No training. No fine-tuning. No infrastructure. Two AI prompts, one CSV, 90 data points — and a noticeably better Speech-to-Text system, tailored to our own context.

The approach scales: anyone working with AI regularly who has their own technical terms, product names or tooling can copy this process one-to-one. The result is a personalised keyword glossary — not generic fine-tuning, but precisely matched to your own workflow.


You can do this yourself

The nice thing about this approach: it is not tied to our infrastructure.
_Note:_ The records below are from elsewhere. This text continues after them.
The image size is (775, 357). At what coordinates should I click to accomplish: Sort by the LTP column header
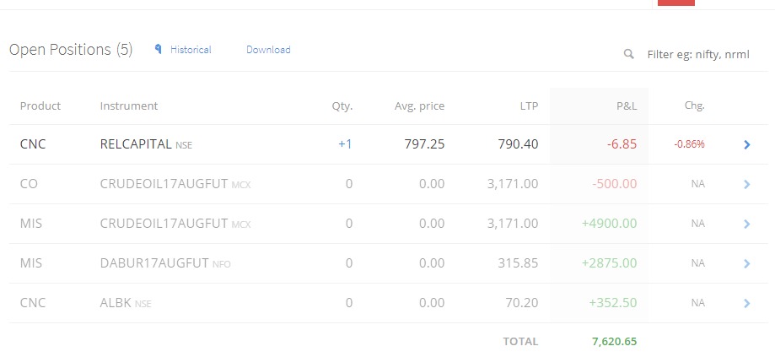[529, 105]
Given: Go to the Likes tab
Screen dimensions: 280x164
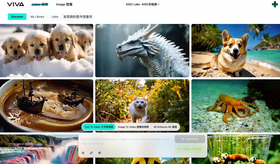Looking at the screenshot, I should [55, 17].
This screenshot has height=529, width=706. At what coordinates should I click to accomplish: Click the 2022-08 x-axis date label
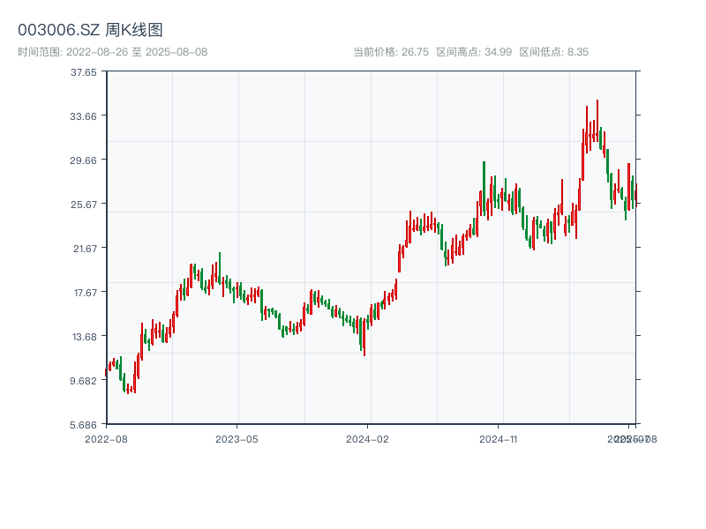[x=106, y=438]
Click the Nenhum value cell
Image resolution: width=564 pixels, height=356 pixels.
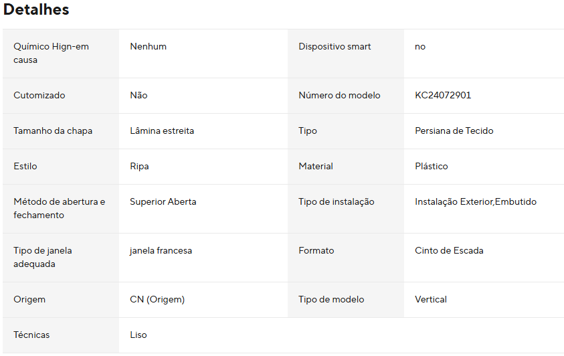pyautogui.click(x=148, y=47)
All you need is:

  1. An STT system with Whisper (or a compatible model)
  2. The rating prompt — one CSV row per session, scored by any AI
  3. The evaluation prompt — after ~50–100 sessions, the automated keyword glossary follows

If you host Whisper yourself or use it via an API, you can fill the initial_prompt field directly with your keyword list. No additional infrastructure, no fine-tuning needed.
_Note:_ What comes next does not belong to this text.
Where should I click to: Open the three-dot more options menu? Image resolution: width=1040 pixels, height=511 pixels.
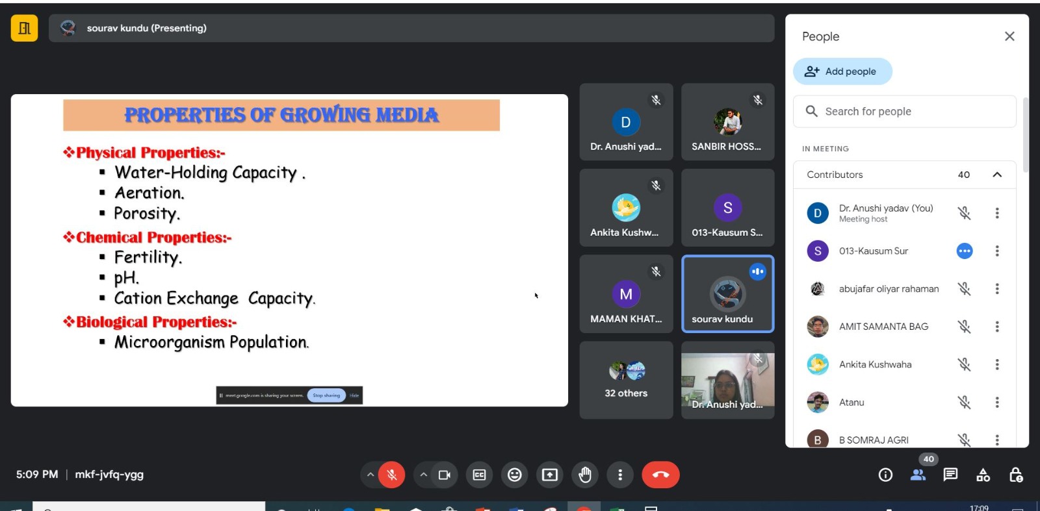tap(620, 475)
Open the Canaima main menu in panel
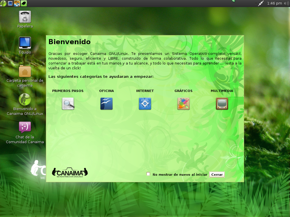The height and width of the screenshot is (217, 290). click(3, 3)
Or the faster route: if you use boostN, the CLI ships Speech-to-Text directly — including glossary integration. The account is free, setup takes a few minutes. Just try it, build your own glossary, and noticeably improve your voice-driven workflow.


The two prompts from this project are at the end as a copy-paste template.


Prompt 1: STT rating (per session)

You are evaluating an automated speech transcription (Speech-to-Text).

I will give you:
- the original text (what the user meant / the corrected text)
- the STT transcription (Whisper output, uncorrected)

Rate the transcription on a 1–10 scale in these categories:

word_accuracy — how many words were transcribed correctly?
english_terms — how well were English technical terms recognised?
german_technical_terms — how well were German technical terms and proper names recognised?
completeness — how completely was meaning preserved?

Note all concrete errors in the field error_notes:
- Format: "Wrong instead of Right"
- Word-splitting errors: "(word split)"
- Sense-distorting: "(distorting)"
- No errors: "No errors"

Return the result as a single CSV row:
timestamp,word_accuracy,english_terms,german_technical_terms,completeness,word_count,error_notes

Original text:
[ORIGINAL HERE]

STT transcription:
[WHISPER OUTPUT HERE]

Prompt 2: Evaluation & glossary recommendation (after ~90 sessions)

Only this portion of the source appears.